So much of my production starts with a simple mundane geometric proposition: scissor jack shapes, chain links or objects mounted on a common spindle. The proposition in this instance is the pie chart.
I had created informational pie charts during my institutional existence and had liked their sense of completion. More recently I tried merging the pie chart with some experiments in plaster. I made a few examples with the anticipation of doing more. I have since moved away from plaster for its weight and fragility, but the chart theme has stayed with me. Ubiquitous as it is, I have often wondered why I haven’t seen the form elsewhere in an art context.
And then there it was, lurking on a far wall in an Art In America photo, part of an article on a show at the Blanton Museum of Art concerning the Park Place Group. Neither the artist nor the multicolored piece is identified. I had to crop and Photoshop to make the pie chart, situated behind a di Suvero sculpture, stand out a little.
Some unidentified person had actually done a pie chart – and way back in the sixties.

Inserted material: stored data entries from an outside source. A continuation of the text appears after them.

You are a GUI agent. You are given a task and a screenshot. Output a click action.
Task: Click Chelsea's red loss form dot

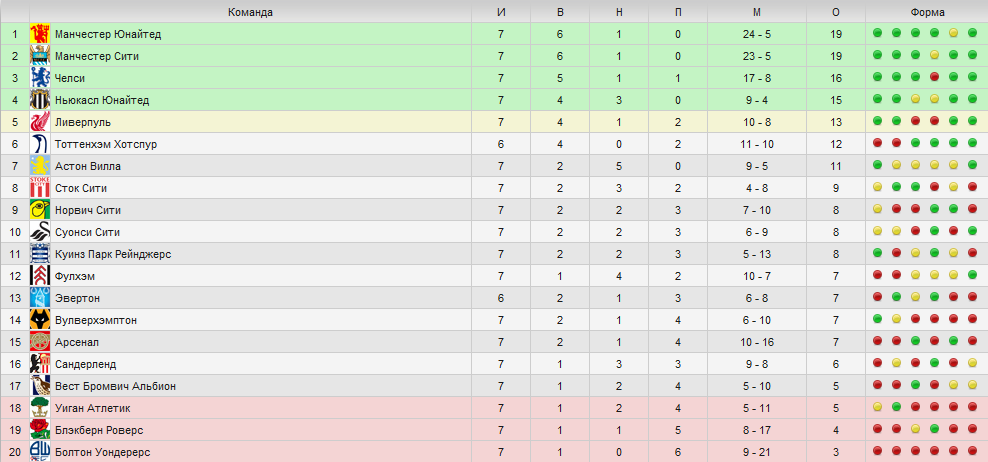coord(934,77)
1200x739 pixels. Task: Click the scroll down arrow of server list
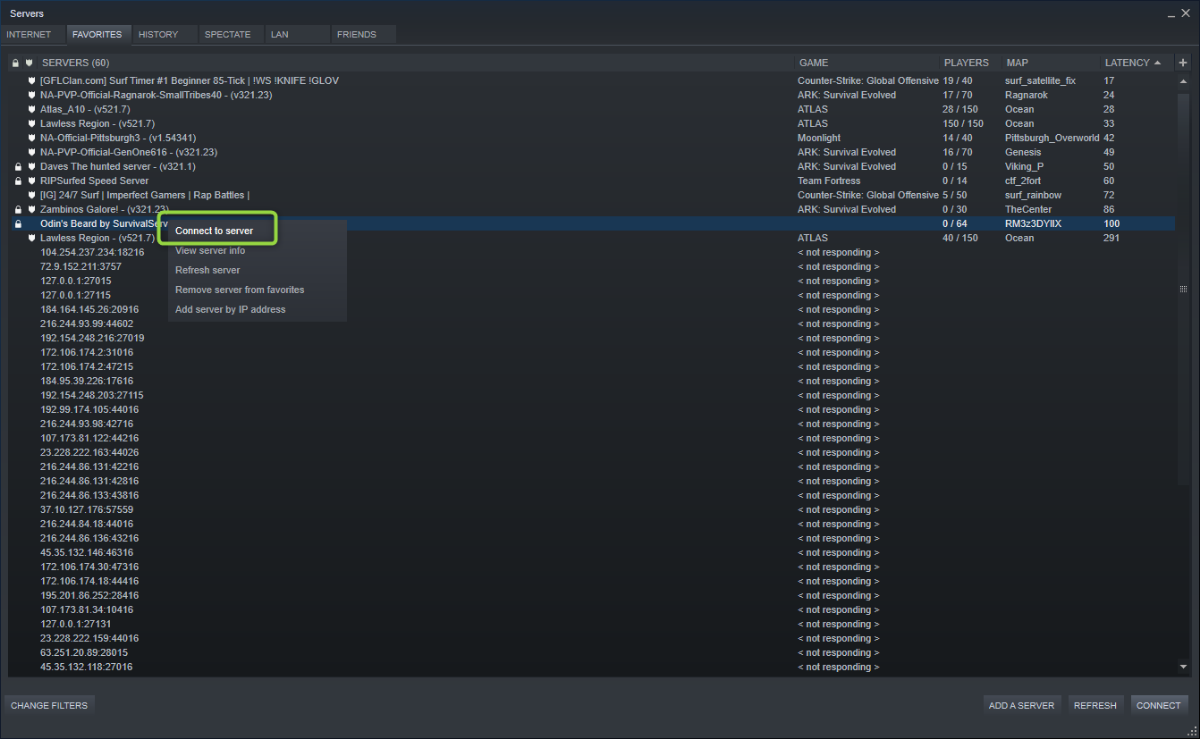tap(1183, 666)
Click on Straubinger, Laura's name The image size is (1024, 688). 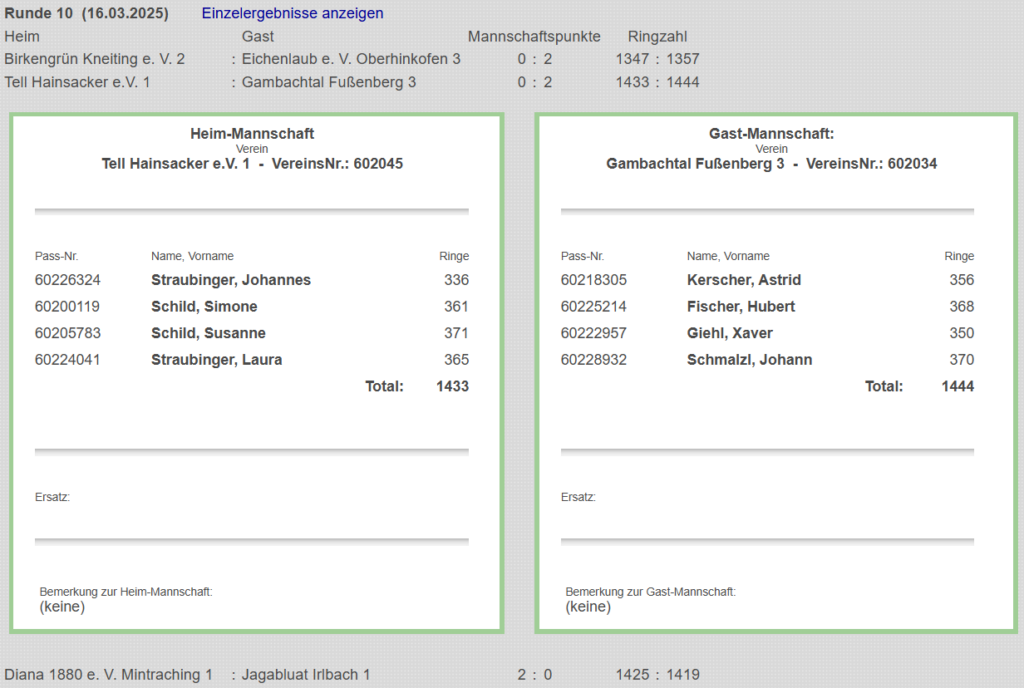click(x=216, y=359)
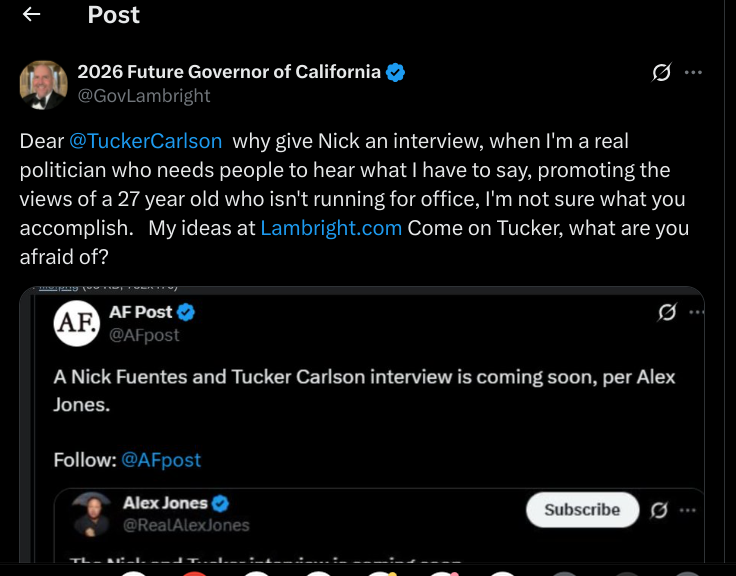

I am contacting the museum for whatever specifics they can provide.
Meanwhile, for the sake of this post, I dug out an pie chartish example that had survived last year’s plaster purge. By way of explanation, this object was formed by pouring plaster onto a plastic sheet, stretched over a plywood cutout of the desired shape. This was then sealed with gloss polyurethane varnish.
The question, then, might be: do you seek out work by others that is similar to your own? Do you do this in a spirit of anticipation or trepidation?
Both. Anticipation: finding an affirmation of my work. Trepidation: finding out that my voice as an artist is not unique – it’s been done before.
Jay,
Your icy sword of Damocles is quite elegant, and happens to relate to an upcoming post of mine. It seems from both your examples that there’s something compelling about incomplete disks.
I often seek out similar work by others, and in fact that was the subject of one of my first A&P posts, Four views of bare limbs. Sometimes it’s annoying to find out I’m not the first with an idea I think I’ve come up with on my own, but mostly it’s a very helpful prod to think more deeply about what I’m doing. Not that there’s no value in repetition–which is never exact, anyway–but I like having a sense of historical and contemporary context.
Tom:
You can maybe find someone who does something similar and much better. That can be a problem.
Steve:
Turns out the Park Place Group was into science. Can’t say that it jumps out at me. Perhaps it was a sales thing.
Jay,
This image is captivating. It reappeared in my mind in the evening. I especially like the texture of the arrow against the black with its reflection.
Birgit:
May I ask what you had for dinner? I’m trying to account for that reappearance.
Jay,
Nothing hallugenic. Not even a glass of red wine, its being the off night. To rejuvenate, I now medicate myself with a glass of red wine/reservetrol on alternate nights.
Doing more art now, my brain/mind enjoys amusing me with images.
painting is called Redball by Ed Ruda
1965
Jeanne Claire van Ryzin shows the Ed Ruda’s Redball on her blog.
Thank you, riorocket. I myself was having a hard time running this thing down.
Birgit:
You never cease to amaze me. Redball is a very effective piece. I wonder if Ed Ruda suffered for his name resembling Ed Ruscha. If I remember, Ruscha was a little later, but way better known.